[Supplied records — start]

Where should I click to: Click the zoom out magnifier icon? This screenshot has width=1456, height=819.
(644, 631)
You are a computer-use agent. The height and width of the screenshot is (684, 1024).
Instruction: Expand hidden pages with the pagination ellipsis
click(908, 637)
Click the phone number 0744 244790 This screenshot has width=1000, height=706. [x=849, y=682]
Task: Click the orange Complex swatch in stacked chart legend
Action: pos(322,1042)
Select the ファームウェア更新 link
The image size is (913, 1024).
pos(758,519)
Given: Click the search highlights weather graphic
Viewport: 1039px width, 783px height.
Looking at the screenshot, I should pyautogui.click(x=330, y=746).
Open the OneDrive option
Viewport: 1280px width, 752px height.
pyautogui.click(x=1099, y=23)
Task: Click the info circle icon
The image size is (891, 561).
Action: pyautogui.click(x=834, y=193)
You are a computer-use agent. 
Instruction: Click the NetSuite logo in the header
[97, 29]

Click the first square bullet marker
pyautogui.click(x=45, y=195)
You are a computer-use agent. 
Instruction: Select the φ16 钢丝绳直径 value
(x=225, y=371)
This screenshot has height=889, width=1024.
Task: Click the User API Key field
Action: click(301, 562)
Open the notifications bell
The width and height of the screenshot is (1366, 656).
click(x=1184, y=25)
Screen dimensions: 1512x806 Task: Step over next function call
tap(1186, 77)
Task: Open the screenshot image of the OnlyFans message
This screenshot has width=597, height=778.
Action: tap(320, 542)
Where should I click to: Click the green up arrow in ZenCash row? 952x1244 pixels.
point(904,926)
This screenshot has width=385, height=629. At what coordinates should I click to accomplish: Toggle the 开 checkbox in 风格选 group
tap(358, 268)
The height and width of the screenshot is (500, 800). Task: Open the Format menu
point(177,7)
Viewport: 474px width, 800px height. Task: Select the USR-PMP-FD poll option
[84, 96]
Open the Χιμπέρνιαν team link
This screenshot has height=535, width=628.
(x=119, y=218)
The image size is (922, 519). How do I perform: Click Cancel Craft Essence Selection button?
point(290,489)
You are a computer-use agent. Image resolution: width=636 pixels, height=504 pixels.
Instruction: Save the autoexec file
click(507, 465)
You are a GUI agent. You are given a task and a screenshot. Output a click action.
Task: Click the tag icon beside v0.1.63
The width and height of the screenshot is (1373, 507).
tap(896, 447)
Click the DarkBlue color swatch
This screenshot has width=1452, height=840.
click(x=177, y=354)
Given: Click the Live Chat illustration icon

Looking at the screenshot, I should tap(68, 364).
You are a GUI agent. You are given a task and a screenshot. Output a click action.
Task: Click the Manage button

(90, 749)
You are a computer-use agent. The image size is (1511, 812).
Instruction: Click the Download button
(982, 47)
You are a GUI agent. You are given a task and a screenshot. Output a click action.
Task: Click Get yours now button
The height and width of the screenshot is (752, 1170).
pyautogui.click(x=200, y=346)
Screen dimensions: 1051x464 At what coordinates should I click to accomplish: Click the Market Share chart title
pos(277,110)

[Supplied records — finish]

*Exercise requirements:* Filter the data above, keeping only lines that include the string "computer".

*Answer section:*
You are a computer-use agent. The height and width of the screenshot is (684, 1024).
You are a computer-use agent. 
You are a computer-use agent. 
You are a computer-use agent. Image resolution: width=636 pixels, height=504 pixels.
You are a computer-use agent. The image size is (1511, 812).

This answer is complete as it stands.